Page text ::
= Beginning of Section =

Turning real-life criminal cases into fictional or documentary series is a new favourite strategy for American TV networks, with Netflix, HBO, FX and CBS all trying their hand at the true crime genre.
Back in December, Netflix electrified social networks and fed numerous debates in the American media with its documentary series Making a Murderer. This factual ten-parter was filmed over the course of 10 years and follows the story of Steven Avery. After spending 18 years in jail for sexual assault and attempted murder, Avery was exonerated by a DNA test. After filing a lawsuit for US$36 million in damages for the legal error, he was arrested two years later on suspicion of murdering another woman, only to be convicted by the same county that found him guilty 20 years before.
A few months earlier, HBO scored a hit with The Jinx: The Life and Deaths of Robert Durst, a similar show with six episodes. While filming the series, its director Andrew Jarecki managed to obtain a confession of sorts from Robert Durst, suspected for 30 years of murdering his wife, a close friend and a neighbour. Forgetting that his microphone was still on while visiting the bathroom during an interview, Durst inadvertently revealed the truth, admitting to the three murders. This surprise revelation ensured surefire success for The Jinx — especially since Robert Durst was arrested the day before the last episode aired — but it also raised several ethical questions.

= End of Section =

What you need to do ::
1. Answer these from the article on true crime TV:
(a) Over how many years was Making a Murderer filmed?
(b) How many episodes does The Jinx have?
(c) When was Robert Durst arrested?
2. Please write the next paragraph of the article on true crime TV, picking up after its last sentence.

(Saved data entries)

= Beginning of Section =

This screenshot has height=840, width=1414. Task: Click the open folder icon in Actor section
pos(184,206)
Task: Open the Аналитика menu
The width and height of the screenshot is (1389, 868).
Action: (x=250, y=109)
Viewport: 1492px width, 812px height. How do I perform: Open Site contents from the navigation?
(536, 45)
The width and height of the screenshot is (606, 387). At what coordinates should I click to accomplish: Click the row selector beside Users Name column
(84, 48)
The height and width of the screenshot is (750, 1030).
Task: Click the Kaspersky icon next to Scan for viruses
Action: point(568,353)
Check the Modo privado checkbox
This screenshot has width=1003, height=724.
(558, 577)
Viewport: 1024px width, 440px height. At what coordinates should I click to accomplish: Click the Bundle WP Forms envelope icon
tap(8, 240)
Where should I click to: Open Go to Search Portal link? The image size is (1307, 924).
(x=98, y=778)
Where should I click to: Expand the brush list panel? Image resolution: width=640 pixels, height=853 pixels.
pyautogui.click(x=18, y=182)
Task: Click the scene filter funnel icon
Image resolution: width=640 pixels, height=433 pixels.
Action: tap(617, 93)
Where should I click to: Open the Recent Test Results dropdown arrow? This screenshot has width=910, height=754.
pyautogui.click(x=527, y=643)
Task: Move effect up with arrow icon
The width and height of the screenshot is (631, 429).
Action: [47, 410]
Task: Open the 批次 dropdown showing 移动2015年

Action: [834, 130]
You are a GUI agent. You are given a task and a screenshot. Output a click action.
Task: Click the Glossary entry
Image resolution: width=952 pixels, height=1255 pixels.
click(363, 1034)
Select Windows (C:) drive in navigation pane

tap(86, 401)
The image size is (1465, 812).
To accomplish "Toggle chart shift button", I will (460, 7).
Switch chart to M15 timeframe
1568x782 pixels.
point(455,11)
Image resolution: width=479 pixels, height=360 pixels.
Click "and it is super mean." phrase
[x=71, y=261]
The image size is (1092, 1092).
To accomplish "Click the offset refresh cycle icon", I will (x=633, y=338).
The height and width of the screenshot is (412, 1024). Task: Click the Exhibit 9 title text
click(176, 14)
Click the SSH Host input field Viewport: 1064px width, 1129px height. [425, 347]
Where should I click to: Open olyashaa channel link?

= End of Section =

Task responses ::
1.
(a) 10 years
(b) Six
(c) The day before the last episode aired

2.
Now CBS has a documentary series in the works based on the murder of JonBenet Ramsey, a six-year-old girl who was found dead in her parents' basement in 1996. The case, which stirred strong emotions in America at the time, still remains unsolved, as police were never able to establish enough credible evidence to identify a murderer.
The series will look at the case over a series of episodes, due to air in autumn 2016 on the network, 20 years after events. This latest true crime show comes in a long line of similar productions in a genre that's been popular on the US small screen since 2015.
To avoid any legal issues, other networks have played it safe with fictional reconstructions of true crime cases. John Travolta, Cuba Gooding Jr and David Schwimmer recently starred in the first season of American Crime Story, based on the highly mediatised trial of O.J. Simpson. The series, which aired February 2 to April 5, 2016, on FX, will be back next year with a new case as its focus.
NBC has delved into history for an upcoming fictional series, called Law & Order: True Crime, based on the trial of the Menendez brothers. This fictional drama reenacts a trial that kept America on tenterhooks in the 1990s, as Lyle and Erik Menendez stood accused of murdering their parents.